Helena scratches her hand, carves white doodles into her skin. This is all wrong. She doesn’t want to see him with other people. It’d be awkward enough if it were just the two of them, her coming back into his life unannounced. Let alone with others. How would he introduce her to them? As a ‘friend’? A colleague from another branch? Or simply by name? But what if he doesn’t remember it, remember her? A cold shiver engulfs the back of Helena’s head, as she imagines Mikel gasping for words, his eyes darting from her to the waiter, to the door. No. She wants to spare herself the humiliation, him the embarrassment. She has to flee, through the back exit, if there is one. But her stomach feels rock-hard, her legs weak. All she manages to do is stare at Mikel. He is shorter than she remembered. Shorter than the men standing next to him. The word ‘squat’ pops into her head. She holds her breath, releases it only when the group walks into a different café.

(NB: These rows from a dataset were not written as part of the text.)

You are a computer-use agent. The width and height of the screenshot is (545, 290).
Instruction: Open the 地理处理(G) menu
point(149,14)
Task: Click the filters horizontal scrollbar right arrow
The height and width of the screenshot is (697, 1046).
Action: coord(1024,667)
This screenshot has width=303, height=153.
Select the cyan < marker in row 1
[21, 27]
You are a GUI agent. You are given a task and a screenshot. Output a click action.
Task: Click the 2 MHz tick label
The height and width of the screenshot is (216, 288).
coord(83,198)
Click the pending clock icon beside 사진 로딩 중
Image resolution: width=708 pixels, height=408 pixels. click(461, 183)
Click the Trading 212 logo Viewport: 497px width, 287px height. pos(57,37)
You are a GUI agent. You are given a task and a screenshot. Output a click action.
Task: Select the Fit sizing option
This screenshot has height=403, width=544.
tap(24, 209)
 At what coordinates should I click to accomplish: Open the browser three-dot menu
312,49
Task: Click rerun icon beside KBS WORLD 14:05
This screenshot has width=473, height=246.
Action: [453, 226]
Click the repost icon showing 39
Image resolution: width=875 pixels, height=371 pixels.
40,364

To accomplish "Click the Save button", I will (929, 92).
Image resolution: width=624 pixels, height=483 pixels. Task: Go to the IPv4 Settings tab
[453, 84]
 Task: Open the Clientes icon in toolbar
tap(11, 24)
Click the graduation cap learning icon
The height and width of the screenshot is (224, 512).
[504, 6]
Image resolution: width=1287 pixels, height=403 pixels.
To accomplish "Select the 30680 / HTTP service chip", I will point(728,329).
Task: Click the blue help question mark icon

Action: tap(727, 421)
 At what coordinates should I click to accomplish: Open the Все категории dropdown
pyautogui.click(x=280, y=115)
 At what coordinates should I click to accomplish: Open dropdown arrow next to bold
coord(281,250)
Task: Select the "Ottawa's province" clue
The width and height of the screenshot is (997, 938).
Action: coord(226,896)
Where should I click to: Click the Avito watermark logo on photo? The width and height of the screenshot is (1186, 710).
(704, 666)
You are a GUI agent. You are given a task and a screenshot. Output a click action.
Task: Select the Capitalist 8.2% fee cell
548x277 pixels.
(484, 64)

She won’t text him, she decides there and then. She takes herself for a ride on the electric tram. She visits Sóller. Shortly after her arrival, it starts to rain. The scent of the orange trees dancing cheek to cheek with the smell of the wet ground is overwhelming. Everyone rushes back onto the tram. She doesn’t. She’ll wait for the next one. She doesn’t have an umbrella, but doesn’t care. Not for her clothes, her hair, her purse. The rain is both warm and cold on her skin. She loves its touch.

She has a flash of herself as a teenager, plunging into the sea on a warm autumn night with her dress still on. Her cousins running down the beach to catch up with her, and then stopping on the shore. The only sound in the night, besides their panting and laughing, her name. Helena, they called and called, shaking their heads. Nobody dared to follow her in. Helena didn’t blame them, she knew they were scared their parents would catch them tiptoeing back to their room all soaked and shivery. Her mom wouldn’t be happy either, but Helena couldn’t resist. The sea was so lonely and quiet that night…it needed some company. It was calling her name too. She swam further from the shore. She wanted to capture the reflection of a star, but her hands grasped only water. She looked up at the sky and for a moment the world felt so much bigger and full of possibilities than it ever had before. Her vision blurred. She closed her eyes and rubbed her palms on their sockets. When she opened them again, they were a bit itchy, but she could see more clearly. She licked the salty water off her lips and tilted her head back to the stars.

That night, Helena hadn’t realised just how happy she was. She understood it only as an adult, when she’d already left Crete. Sometimes, out of the blue, the hot jet of her shower, an early morning swim in the pool or a quiet late afternoon in the spa hot tub, just before closing time, brought her back to that moment in the sea. When she had been one with the water, belonged to it.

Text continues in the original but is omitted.